You are not answering a very simple question!  How does such behavior demonstrate the "good opinion" of neighbours.

Does this also mean that you and your neighbours would have a problem with somone bought a car or something from a liquidation sale?


----------



## truthseeker

Padraigb said:


> We have to deal with people as they really are, and not as we think they should be. sfb38's post in this thread represents a sentiment that others would share, and I have personally seen situations where people have had reason to regret purchasing particular properties.


 
I agree we have to deal with people as they really are, and if they really had a problem with me buying a repossessed house then Id deal with them by just ignoring them, not being bothered by their opinions and not caring what the neighbours think.

Id just be more surprised that Id find myself in that position in the first place because I find it difficult to believe that anyone would be bothered about who bought the repossessed neighbours house at all.

Supplied information.

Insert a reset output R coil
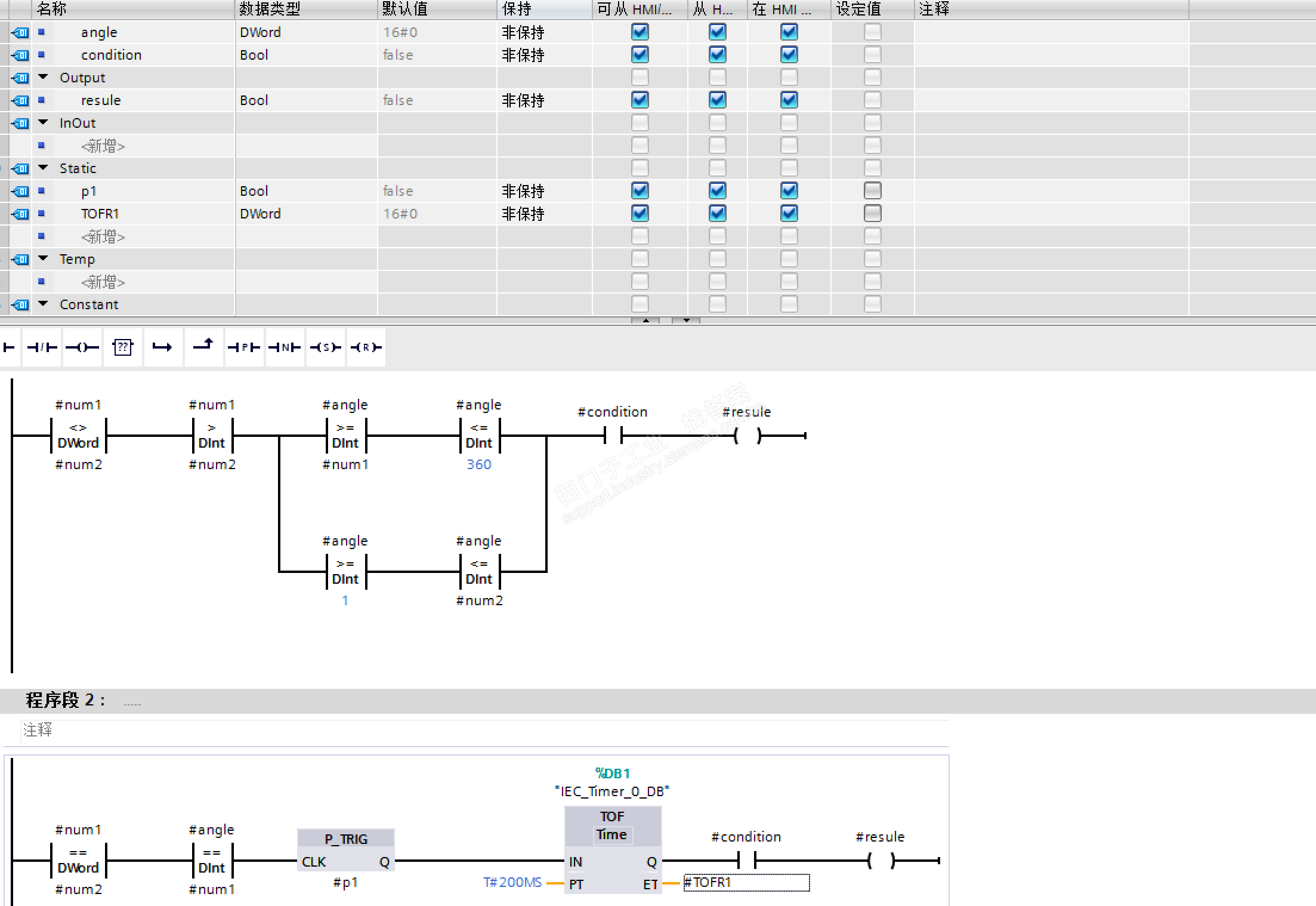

Given task A. Set down the part of the forum thread on buying repossessed houses between "Id just be more" and "house at all.", inclusive.
Given task B. Render this sentence from the forum thread on buying repossessed houses in Spanish: "We have to deal with people as they really are, and not as we think they should be."
Given task C. Write what comes next in the forum thread on buying repossessed houses, starting after its final sentence.

Reply A.
Id just be more surprised that Id find myself in that position in the first place because I find it difficult to believe that anyone would be bothered about who bought the repossessed neighbours house at all.

Reply B. Tenemos que tratar con las personas tal como son en realidad, y no como creemos que deberían ser.

Reply C.
----------



## dmos87

bottom line is that Mary and Joe couldnt afford to live in the house anymore. You can. You hardly showed up and booted them out personally. Any neighbour who acts inappropriately to you clearly has nothing better to do with their time. Sorry for Mary and Joe but as they say, S&*% happens and quite frankly its none of the neighbours business! 

I had a look at those two websites, are there any more people can recommend??


----------



## Padraigb

jack2009 said:


> You are not answering a very simple question!  How does such behavior demonstrate the "good opinion" of neighbours.



I don't understand the question.


----------



## Padraigb

truthseeker said:


> I agree we have to deal with people as they really are, and if they really had a problem with me buying a repossessed house then Id deal with them by just ignoring them, not being bothered by their opinions and not caring what the neighbours think.



You are free to make such a choice. I'd rather live among neighbours that I could get on with.



> Id just be more surprised that Id find myself in that position in the first place because I find it difficult to believe that anyone would be bothered about who bought the repossessed neighbours house at all.



It happens. I have seen it happen. It's more likely in small communities than in larger towns or in cities.


----------



## sunrock

Buying a repossessed house shouldn`t cause too much problems. The previous mortgage holders are not by the side of the road and have in all likelihood been rehoused by the council in a house just as good.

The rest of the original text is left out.